Render every line of the entries below as a numbered list, skipping blank lines and leaving out the pictures.

• [The records]

----

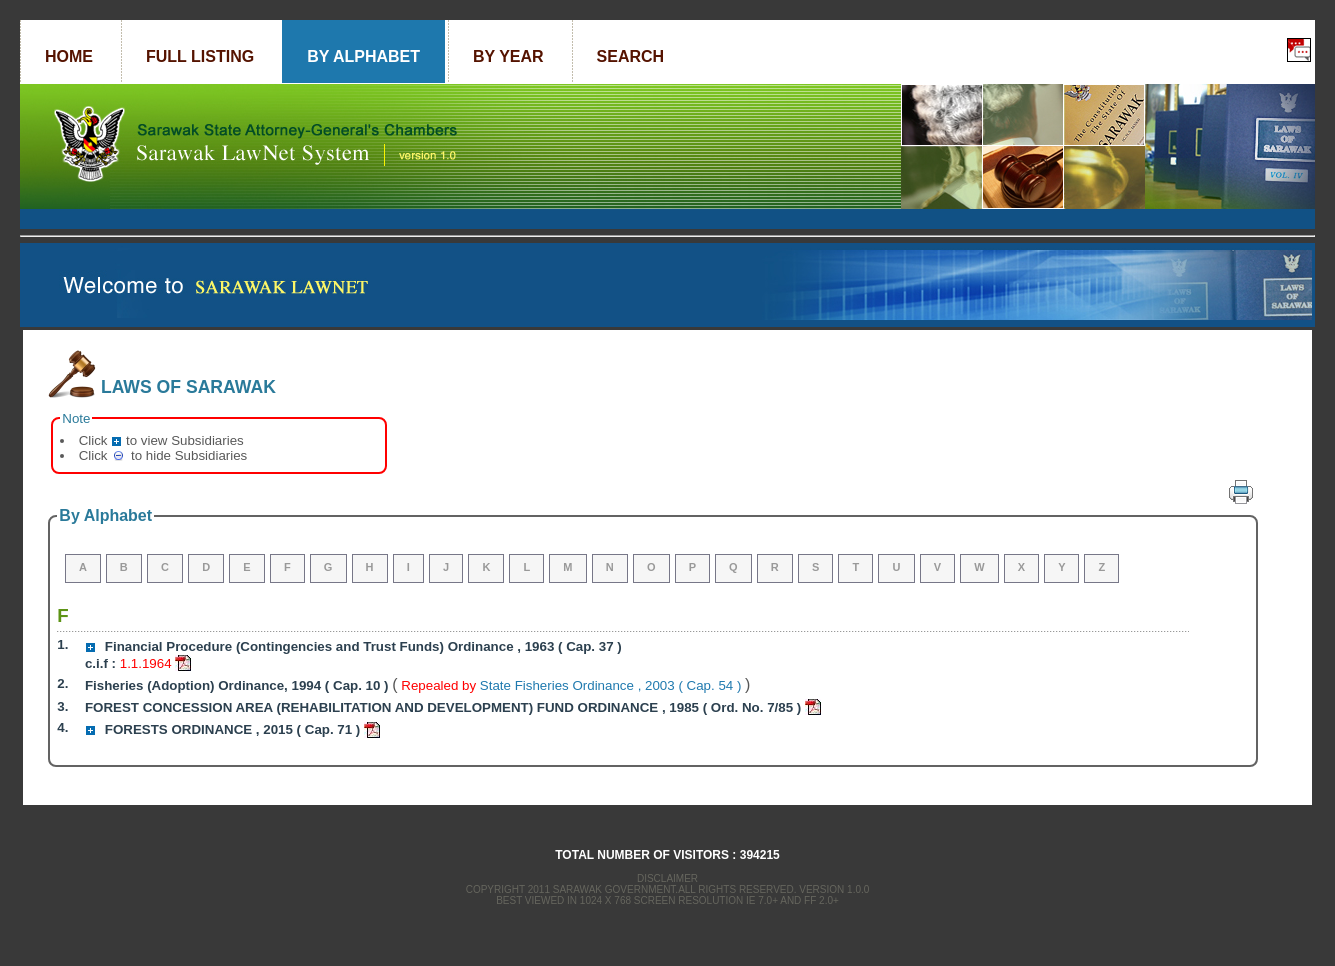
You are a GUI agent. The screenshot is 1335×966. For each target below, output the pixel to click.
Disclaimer (667, 878)
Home (69, 56)
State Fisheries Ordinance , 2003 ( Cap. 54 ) (612, 685)
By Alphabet (363, 56)
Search (631, 56)
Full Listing (200, 56)
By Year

----

• [Solution for this problem]
1. You are a GUI agent. The screenshot is 1335×966. For each target below, output the pixel to click.
2. Disclaimer (667, 878)
3. Home (69, 56)
4. State Fisheries Ordinance , 2003 ( Cap. 54 ) (612, 685)
5. By Alphabet (363, 56)
6. Search (631, 56)
7. Full Listing (200, 56)
8. By Year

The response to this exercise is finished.